Asentado en Canaán Abraham experimenta una gran aflicción. Está envejeciendo y se da cuenta de que todas sus posesiones serán heredadas por sus criados, ya que no tiene hijos. El deseo del hijo, de la descendencia, indica el deseo de comunicar lo más íntimo de sí mismo. Todo lo que Abrán tiene no lo quiere para sí, sino para otro. En cierto sentido experimenta la fugacidad de la existencia. El deseo de que alguien le herede es como una imagen muy imperfecta de la vida eterna: desear que otro continúe la historia de bondad y de belleza de la que él ha participado. Pero Dios le promete a Abrán que uno de su descendencia le heredará.

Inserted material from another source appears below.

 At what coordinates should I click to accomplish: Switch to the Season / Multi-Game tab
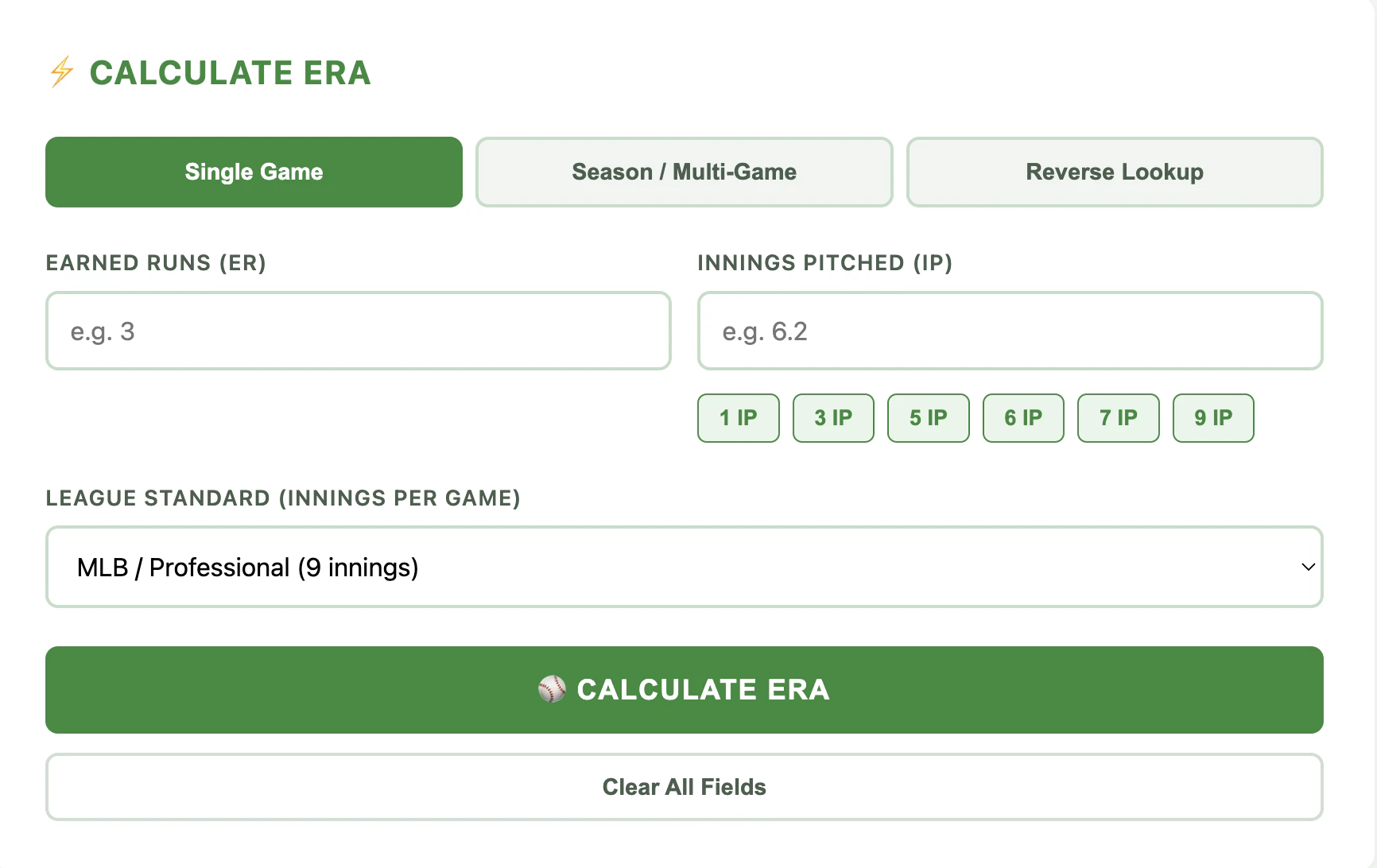684,172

La imagen es preciosa. El Señor le muestra a Abrán el firmamento estrellado. Y en la contemplación de aquel cielo se da cuenta Abrán de la infinitud de Dios y de su grandeza y comprende que todas aquellas estrellas han sido colocadas ahí para él. Es una experiencia del amor de Dios que le lleva también a creer en la promesa que se le ha hecho. Ante una petición Dios lo conduce a que observe algo más grande: no sólo tendrá un hijo sino que su descendencia será incontable (como las estrella del cielo).

La promesa de Dios remite a lo que ya ha vivido Abrán. Quien le habla es el mismo que lo ha hecho salir de Ur de los Caldeos y le ha dado la tierra que ahora habita. Al mismo tiempo el Señor le promete que esa tierra será suya. Curiosamente aquí Abrán pide una prueba a Dios. Y el Señor le indica que puede realizar un sacrificio.

Este texto merece ser contemplado. El patriarca dispone las reses descuartizadas y las aves. Eso es lo que se le ha pedido. E inicia una larga espera en la que las aves rapaces intentan comerse la carne de los animales muertos. Abrán se pasa todo el día espantándolas en un trabajo agotador. A dispuesto el material para el sacrificio pero no le corresponde a él realizarlo. Como sucede en nuestra vida, continuamente hemos de preparar las cosas para el Señor, intentando evitar que el mundo desvirtúe o estropee lo que queremos sea una ofrenda agradable, pero no nos corresponde a nosotros conducirlo a su perfección.

Las palabras del Génesis describiendo la situación de Abrán nos estremecen: “un sueño profundo invadió a Abrán y un terror intenso y oscuro cayó sobre él”. Son estas palabras que remiten al misterio más íntimo del hombre, donde se vislumbra de alguna manera la lucha entre el pecado y la gracia; donde se dibuja la situación del hombre que toma conciencia de la nada que se abre ante él si Dios deja de sostenerlo. De alguna manera se prefigura aquí el misterio de Getsemaní, donde Jesús, en medio de grandes sufrimientos, luchaba por conducir a la humanidad desobediente a la obediencia del corazón del Padre. Ante Abrán se descubre un horizonte que no es sólo el del cumplimiento de promesas terrenas (una tierra, un hijo…) sino el de la lucha que se había entablado desde los orígenes después del pecado original. Miedo intenso y, al mismo tiempo, incapacidad para descifrar todo ese enigma, que permanece oscuro.

Pero Dios acaba pasando actuando en medio de la noche (como la salida de Egipto, como el la resurrección), y un fuego consume el sacrificio estableciendo la alianza. Quizás fue temerario el patriarca al pedir una prueba, al querer conocer los misterios insondables de los que su vida era signo y profecía. Pero también es cierto que estos padres de la fe vivieron con una intensidad tremenda parte del misterio de la redención que aún no se había desvelado.